If you mean, have you ever noticed folks don't argue about Gravitational Theory very much (since the subject is the Theory of Evolution and not the laboratory-demonstrable physical phenomena of evolution or gravity), that's probably because most people aren't even sufficiently aware of such concepts as Frame Dragging or gravitons to even argue about them. I suppose if IDers wanted to make a big public spectacle of why Frame Dragging or gravitons are fraudulent theories that try to substitute Secular Humanist Physics for God, people would start questioning it, probably by misrepresenting the 2nd Law of Thermodynamics and quoting Einstein out of context.
As for evolution and gravity (lowercase), as a previous poster pointed out, people don't argue against gravity because they can see a rock drop. And anyone even minimally scientifically conscious doesn't argue evolution because they see it in action every day. People wouldn't be concerned about a cross-species jump of avian flu if not for a basic acceptance of the concept of little-e evolution.
"But watching evolution happen takes rather more. The American public does not have much of an attention span. Certainly not enough to become educated about such a long-term process like evolution. "
You don't actually mean to imply we're stupid?
Stupidity and ignorance are two completely different things. The most intelligent specimen on the planet can also be the most woefully ignorant.
Your posts just get funnier and funnier.
Keep reading them, and yours might start getting that way too!! :)
read later
> You don't actually mean to imply we're stupid?
Not generally. Just misinformed, and largely uninterested in complex scientific and mathematical issues. How many Americans have a realunderstanding of the motions of tectonic plates, or the mechanics of storm supercells? Either of these is quite a bit simpler than evolution. Cripoes, just look at how much money quacks make selling magnetic bracelets and the like. It's easier to trot out a few lines of gibberish about how magnets, or reflexology, or chiropractic make you healthier; it's a lot harder to explaisn why those don't work. Similarly, it's alot easier to say "God did it" than to explain the vast and subtle evidence for evolution spread over a number of fields of study.
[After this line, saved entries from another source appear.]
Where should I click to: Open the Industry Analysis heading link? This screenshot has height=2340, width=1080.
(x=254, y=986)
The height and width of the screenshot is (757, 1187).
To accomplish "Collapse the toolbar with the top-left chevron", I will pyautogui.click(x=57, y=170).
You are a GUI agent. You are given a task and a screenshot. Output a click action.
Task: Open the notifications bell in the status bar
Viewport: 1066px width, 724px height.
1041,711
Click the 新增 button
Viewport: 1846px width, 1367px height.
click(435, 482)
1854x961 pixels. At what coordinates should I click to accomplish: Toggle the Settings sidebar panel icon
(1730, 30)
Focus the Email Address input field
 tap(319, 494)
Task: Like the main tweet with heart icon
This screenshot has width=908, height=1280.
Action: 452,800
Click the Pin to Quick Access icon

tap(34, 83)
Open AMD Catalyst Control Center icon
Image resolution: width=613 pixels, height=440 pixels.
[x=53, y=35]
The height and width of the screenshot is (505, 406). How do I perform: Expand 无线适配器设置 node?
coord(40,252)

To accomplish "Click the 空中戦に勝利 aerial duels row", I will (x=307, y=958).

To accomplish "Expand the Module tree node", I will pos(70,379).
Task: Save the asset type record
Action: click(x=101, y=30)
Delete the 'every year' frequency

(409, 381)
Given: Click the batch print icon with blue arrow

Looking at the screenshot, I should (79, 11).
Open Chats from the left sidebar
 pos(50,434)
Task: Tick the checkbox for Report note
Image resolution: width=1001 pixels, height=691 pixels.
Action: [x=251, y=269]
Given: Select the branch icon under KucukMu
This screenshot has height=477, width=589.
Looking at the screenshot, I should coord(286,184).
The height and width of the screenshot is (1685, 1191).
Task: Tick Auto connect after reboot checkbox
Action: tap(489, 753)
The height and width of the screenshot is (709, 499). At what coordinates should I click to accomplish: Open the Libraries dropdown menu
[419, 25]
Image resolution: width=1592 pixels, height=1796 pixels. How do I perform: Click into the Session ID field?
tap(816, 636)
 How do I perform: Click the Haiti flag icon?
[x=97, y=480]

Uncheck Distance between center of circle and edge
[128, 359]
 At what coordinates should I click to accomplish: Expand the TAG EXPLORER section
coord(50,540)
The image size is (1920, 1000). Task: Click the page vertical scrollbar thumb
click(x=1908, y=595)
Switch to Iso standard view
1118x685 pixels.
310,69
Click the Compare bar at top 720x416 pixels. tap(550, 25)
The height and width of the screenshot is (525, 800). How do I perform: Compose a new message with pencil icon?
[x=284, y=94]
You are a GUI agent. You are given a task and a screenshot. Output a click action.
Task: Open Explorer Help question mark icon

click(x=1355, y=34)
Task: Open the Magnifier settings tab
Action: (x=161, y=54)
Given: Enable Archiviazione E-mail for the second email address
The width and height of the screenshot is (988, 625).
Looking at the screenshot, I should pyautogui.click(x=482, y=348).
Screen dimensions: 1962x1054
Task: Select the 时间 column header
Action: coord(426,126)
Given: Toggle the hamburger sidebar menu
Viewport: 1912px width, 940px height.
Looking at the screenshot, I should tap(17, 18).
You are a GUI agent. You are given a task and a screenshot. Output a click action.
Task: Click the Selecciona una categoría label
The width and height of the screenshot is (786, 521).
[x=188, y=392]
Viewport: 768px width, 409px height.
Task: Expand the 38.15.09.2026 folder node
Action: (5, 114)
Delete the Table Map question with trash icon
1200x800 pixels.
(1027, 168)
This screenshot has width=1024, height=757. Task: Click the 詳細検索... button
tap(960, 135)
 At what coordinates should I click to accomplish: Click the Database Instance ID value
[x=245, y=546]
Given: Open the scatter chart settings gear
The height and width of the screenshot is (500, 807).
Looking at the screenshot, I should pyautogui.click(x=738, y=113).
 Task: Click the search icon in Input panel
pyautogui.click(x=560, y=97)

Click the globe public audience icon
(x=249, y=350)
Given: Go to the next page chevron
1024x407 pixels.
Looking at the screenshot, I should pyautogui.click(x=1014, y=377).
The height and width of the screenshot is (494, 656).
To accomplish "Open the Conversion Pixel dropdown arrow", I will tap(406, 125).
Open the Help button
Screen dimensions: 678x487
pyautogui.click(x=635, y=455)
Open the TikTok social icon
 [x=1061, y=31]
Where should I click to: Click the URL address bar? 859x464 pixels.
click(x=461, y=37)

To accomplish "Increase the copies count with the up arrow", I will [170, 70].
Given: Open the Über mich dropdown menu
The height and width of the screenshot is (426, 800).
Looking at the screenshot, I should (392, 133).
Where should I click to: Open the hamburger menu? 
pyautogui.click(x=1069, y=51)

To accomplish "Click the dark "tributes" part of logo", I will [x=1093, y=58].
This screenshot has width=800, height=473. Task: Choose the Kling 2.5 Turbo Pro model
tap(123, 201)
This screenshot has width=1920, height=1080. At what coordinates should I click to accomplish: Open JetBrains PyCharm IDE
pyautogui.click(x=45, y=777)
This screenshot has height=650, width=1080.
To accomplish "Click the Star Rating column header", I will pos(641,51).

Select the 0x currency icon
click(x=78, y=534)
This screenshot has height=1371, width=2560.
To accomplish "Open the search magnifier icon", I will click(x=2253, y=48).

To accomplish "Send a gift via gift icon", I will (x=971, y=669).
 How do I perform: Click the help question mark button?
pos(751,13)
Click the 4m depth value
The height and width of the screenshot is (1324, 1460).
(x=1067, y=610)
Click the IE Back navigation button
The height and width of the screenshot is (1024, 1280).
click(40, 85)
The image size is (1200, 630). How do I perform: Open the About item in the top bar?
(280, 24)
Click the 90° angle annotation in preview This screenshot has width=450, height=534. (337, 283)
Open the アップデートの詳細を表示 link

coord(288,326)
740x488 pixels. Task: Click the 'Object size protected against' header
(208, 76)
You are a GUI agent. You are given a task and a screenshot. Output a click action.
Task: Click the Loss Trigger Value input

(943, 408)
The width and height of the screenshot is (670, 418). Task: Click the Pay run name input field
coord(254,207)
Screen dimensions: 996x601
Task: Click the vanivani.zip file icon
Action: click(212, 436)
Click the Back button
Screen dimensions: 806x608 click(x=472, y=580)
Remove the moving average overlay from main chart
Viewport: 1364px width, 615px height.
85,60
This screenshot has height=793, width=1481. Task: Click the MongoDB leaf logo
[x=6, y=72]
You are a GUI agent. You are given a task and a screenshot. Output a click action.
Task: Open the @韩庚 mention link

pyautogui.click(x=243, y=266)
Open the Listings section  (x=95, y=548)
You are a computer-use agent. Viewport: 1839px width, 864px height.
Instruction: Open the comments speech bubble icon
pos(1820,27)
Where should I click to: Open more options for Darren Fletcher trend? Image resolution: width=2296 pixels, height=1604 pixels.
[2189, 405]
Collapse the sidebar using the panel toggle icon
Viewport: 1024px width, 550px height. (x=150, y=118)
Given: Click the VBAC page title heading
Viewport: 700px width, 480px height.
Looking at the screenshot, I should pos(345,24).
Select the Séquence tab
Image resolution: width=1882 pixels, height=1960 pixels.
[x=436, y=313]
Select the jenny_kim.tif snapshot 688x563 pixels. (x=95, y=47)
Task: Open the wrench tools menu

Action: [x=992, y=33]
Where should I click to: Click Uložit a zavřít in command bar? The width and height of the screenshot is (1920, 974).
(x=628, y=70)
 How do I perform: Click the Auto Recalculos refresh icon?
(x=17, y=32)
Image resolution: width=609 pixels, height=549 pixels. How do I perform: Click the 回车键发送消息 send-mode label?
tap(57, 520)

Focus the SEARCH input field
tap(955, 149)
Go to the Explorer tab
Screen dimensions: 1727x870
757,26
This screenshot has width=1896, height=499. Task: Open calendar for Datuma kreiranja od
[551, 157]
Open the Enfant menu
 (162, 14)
Does this mean people are stupid? Nope. Just means science ain't for everybody. The same guy whose eyes would glaze over if I started to prattle on about asteroid deflection methodology via nuclear pulse driven momentum transfer, could probably talk me into a coma about football, tax law, selling insurance, farming or church politics.
Change from base ten to base three?
"Now let's check the age of this tree by counting rings. 1, 2, 10, 11, 12, 20, 21, 22, 100, 101, 102, 110, 111..."
If a tree rings, answer it.
If I have 220200 emblazoned on my forehead, should I be worried?
A three paragraph statement was read about Intelligent Design, so the ACLU sued. Evolution is only a THEORY. There is no REAL proof to back it up.
Background Information
In Kitzmiller v. Dover Area School District, the ACLU is suing the school board of Dover, Pennsylvania for adopting a policy that requires students to be informed about the theory of intelligent design. The ACLU claims that the Dover policy violates the Establishment Clause of the First Amendment by promoting a religious doctrine. While Discovery Institute does not support efforts to require the teaching of intelligent design in public schools, it also strongly opposes the ACLU's attempt to censor classroom discussion of intelligent design. The trial begins on Monday, Sept. 26 in federal court in Harrisburg, PA.